>>>>>

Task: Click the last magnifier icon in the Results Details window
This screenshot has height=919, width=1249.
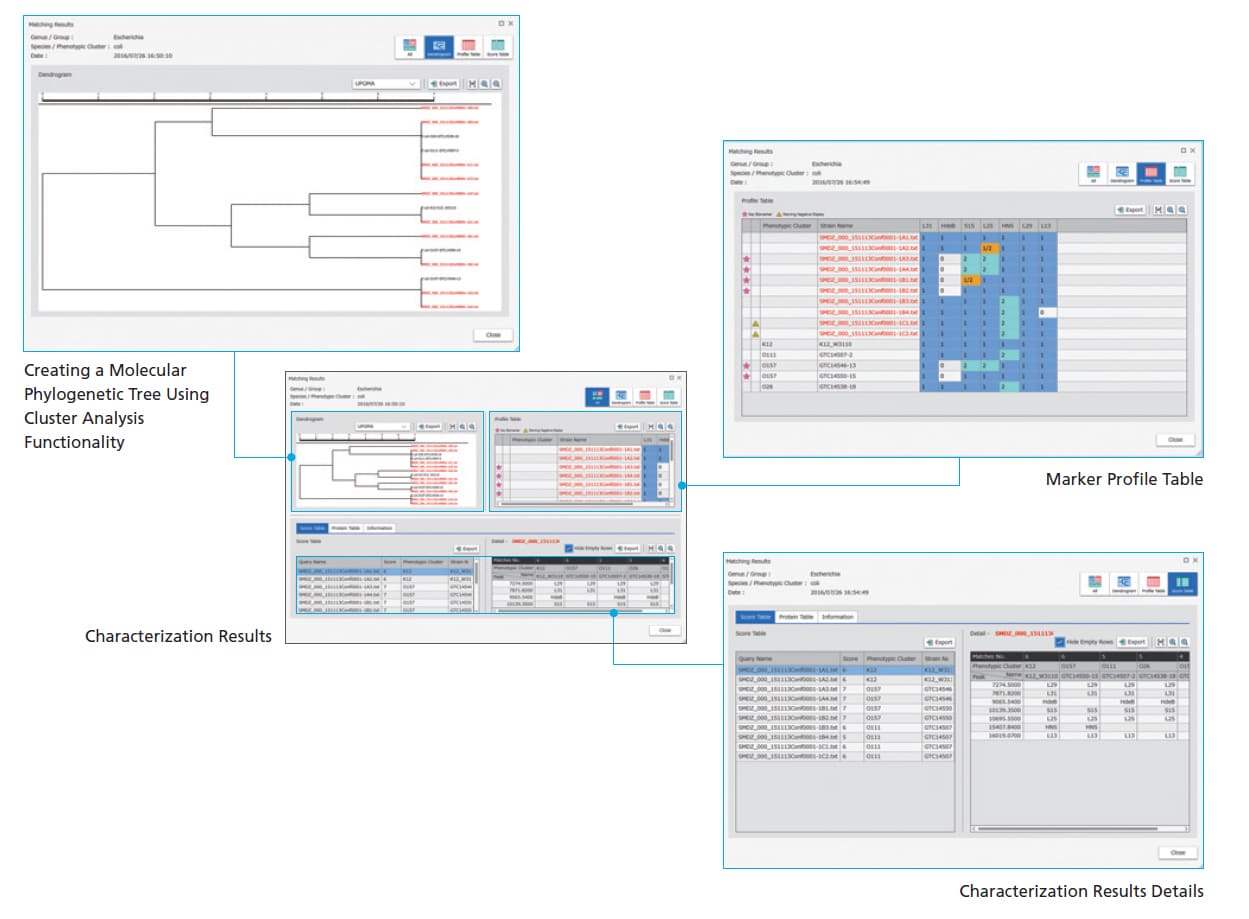Action: click(x=1182, y=642)
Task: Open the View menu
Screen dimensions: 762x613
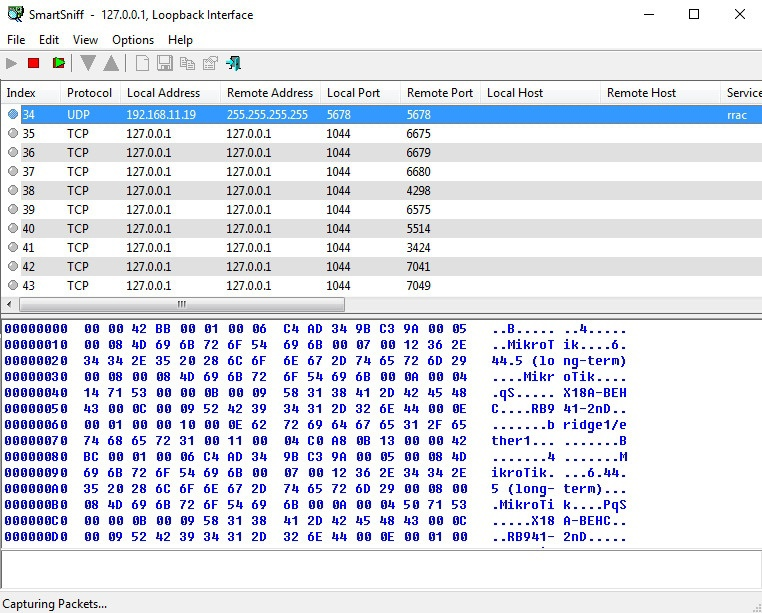Action: [x=86, y=40]
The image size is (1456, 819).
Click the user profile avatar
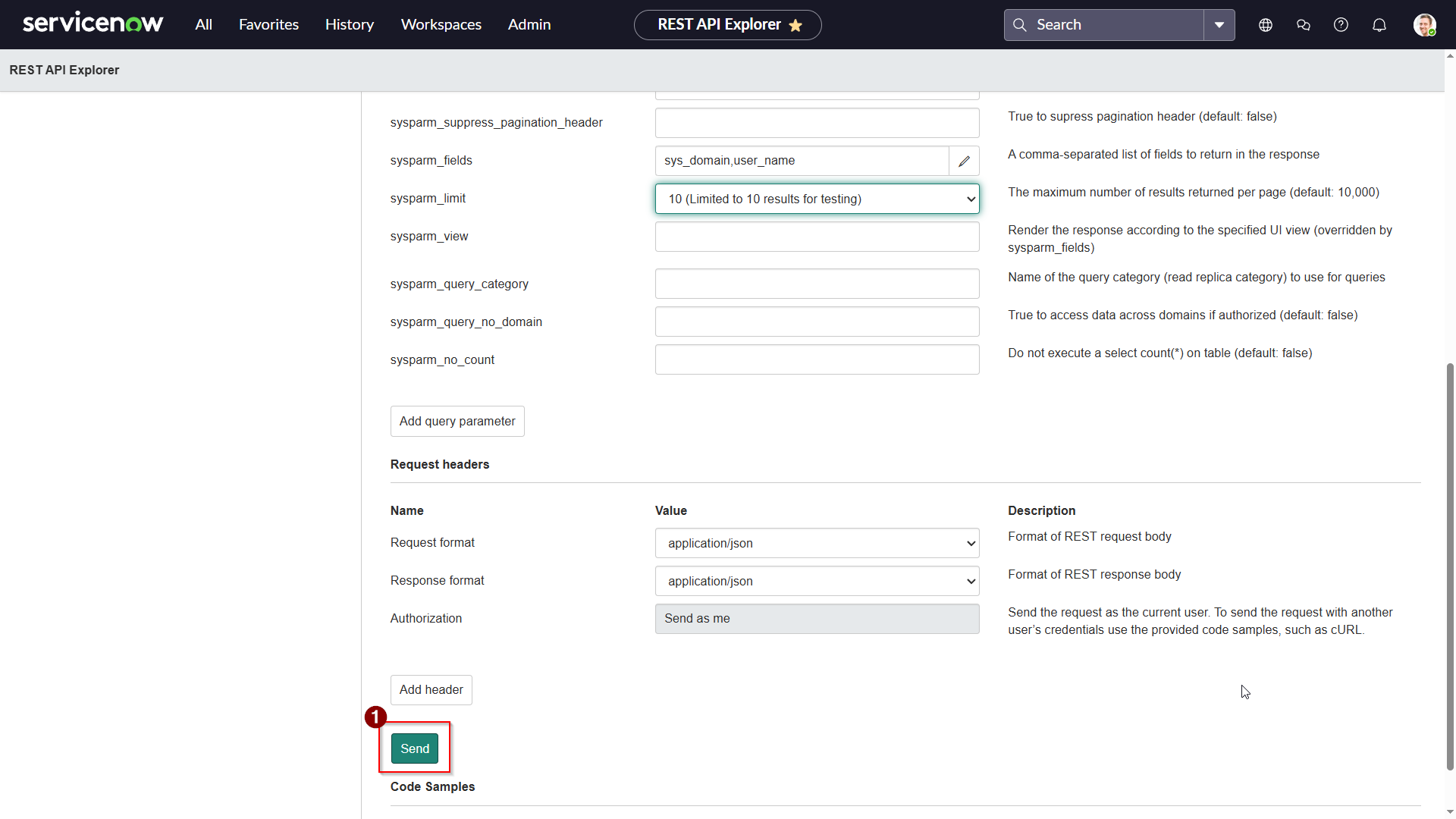(x=1424, y=25)

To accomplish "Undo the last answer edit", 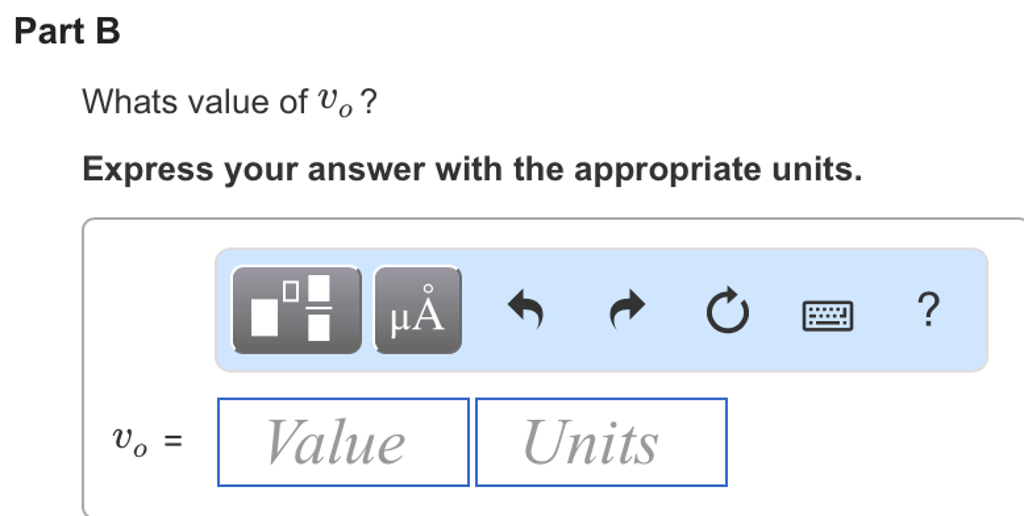I will point(526,310).
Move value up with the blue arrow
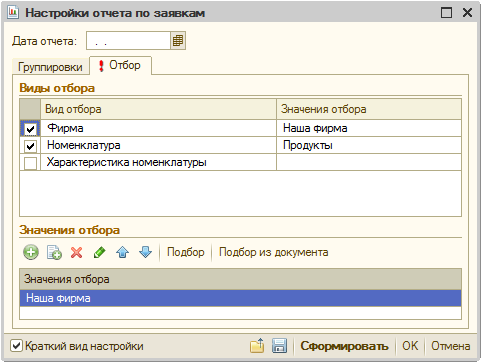 122,252
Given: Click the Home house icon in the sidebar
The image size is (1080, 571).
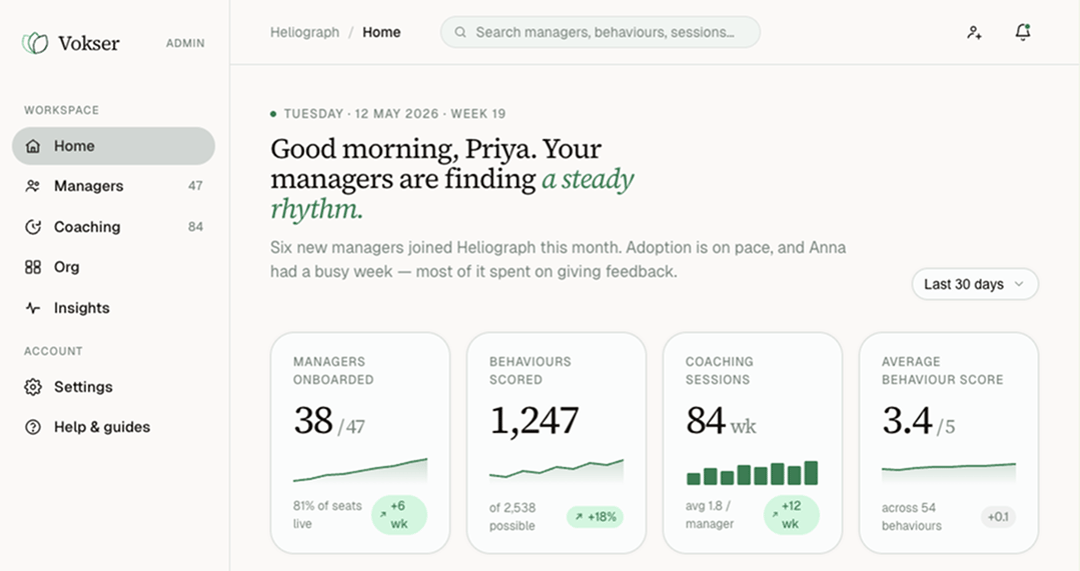Looking at the screenshot, I should (x=32, y=146).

<<<<<

* [TASK DETAILS]:
Write out the records word for word, from the first line down to and including the line that contains "Action: [x=86, y=40]". Leave the pictures out.

* [THE OUTPUT]:
Task: Click the last magnifier icon in the Results Details window
This screenshot has height=919, width=1249.
Action: click(x=1182, y=642)
Task: Open the View menu
Screen dimensions: 762x613
Action: [x=86, y=40]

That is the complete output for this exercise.